Classified as a bolometer, the new device has a fast response time and, unlike most other bolometers, works over a wide range of temperatures. With a simple design and relatively low cost, this device could be scaled up, enabling a wide range of commercial applications. Researchers describe a graphene-based radiation detector this week in Applied Physics Letters, from AIP Publishing.
The discovery of graphene in 2004 was anticipated to herald a whole new type of technology. “But unfortunately, there are some strong fundamental limitations for this material,” said Grigory Skoblin of Chalmers University of Technology in Sweden. “Nowadays, the real industrial applications of graphene are quite limited.”
Graphene — composed of single sheets of carbon atoms that form a flat, hexagonal lattice structure — has been used mainly for its mechanical properties.

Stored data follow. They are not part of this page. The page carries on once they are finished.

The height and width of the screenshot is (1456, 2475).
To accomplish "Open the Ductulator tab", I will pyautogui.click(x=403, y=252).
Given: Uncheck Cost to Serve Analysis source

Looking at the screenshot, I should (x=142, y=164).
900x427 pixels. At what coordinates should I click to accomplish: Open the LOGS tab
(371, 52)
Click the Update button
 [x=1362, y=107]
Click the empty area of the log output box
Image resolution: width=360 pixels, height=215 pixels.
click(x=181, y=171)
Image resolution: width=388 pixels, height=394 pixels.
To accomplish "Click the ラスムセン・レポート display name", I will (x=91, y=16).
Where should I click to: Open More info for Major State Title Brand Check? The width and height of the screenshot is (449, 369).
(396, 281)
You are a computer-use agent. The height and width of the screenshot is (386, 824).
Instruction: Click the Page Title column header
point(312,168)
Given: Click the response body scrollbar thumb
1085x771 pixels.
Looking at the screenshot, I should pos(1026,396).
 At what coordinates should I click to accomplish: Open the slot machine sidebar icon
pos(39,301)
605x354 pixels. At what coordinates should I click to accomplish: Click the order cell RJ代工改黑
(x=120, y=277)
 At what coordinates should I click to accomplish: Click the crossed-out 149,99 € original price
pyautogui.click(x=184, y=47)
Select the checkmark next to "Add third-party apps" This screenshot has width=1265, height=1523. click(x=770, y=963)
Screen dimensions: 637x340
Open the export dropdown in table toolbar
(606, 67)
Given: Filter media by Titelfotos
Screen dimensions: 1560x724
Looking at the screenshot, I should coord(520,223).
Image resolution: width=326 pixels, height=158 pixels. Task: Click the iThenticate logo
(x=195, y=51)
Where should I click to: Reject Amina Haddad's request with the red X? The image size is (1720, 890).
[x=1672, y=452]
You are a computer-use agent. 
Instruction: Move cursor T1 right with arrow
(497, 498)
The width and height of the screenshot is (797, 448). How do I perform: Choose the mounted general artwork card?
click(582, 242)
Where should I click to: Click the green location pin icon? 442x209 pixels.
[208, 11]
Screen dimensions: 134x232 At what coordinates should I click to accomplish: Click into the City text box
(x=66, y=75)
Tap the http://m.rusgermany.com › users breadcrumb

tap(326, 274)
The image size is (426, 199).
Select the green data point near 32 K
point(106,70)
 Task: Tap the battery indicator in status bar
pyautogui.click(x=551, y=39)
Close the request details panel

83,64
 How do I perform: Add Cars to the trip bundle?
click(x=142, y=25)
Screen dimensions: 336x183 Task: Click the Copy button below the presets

“But our device shows that more fundamental properties can be used in actual applications,” Skoblin said. The new bolometer is based on graphene’s thermoelectric properties. Radiation heats part of the device, inducing electrons to move. The displaced electrons generate an electric field, which creates a voltage difference across the device. The change in voltage thus provides an essentially direct measurement of the radiation.
Other devices rely on the generation of electrical current or resistance change by incoming radiation. But measuring changes in current or resistance requires an external power source to generate an initial current. The mechanism is much simpler than in other bolometers, according to Skoblin.
The piece of graphene in the new bolometer is small, so it’s one of the fastest bolometers because it heats up and responds quickly. Furthermore, the device remains sensitive to radiation at temperatures up to 200 degrees Celsius. Conventional bolometers typically work only at cryogenic temperatures.
Other researchers have previously made graphene bolometers, with better properties than this new device, but these models contain a double layer of graphene, making them more difficult to scale, Skoblin said.
Another advantage of the new device is its coating. The researchers previously developed a method to coat graphene with a dielectric polymer called Parylene, which offers a good balance of performance and scalability. You can get better performance by coating with hexagonal boron nitride, Skoblin said, but it’s hard to acquire and the coating techniques are difficult to scale up. Other studies suggest that a bolometer with hexagonal boron nitride coating would be less efficient.
The prototype bolometer works only with microwave radiation at 94 gigahertz, but future designs will widen the frequency range. Next, the researchers plan to make the device using chemical vapor deposition to grow larger pieces of graphene, paving the way for mass production.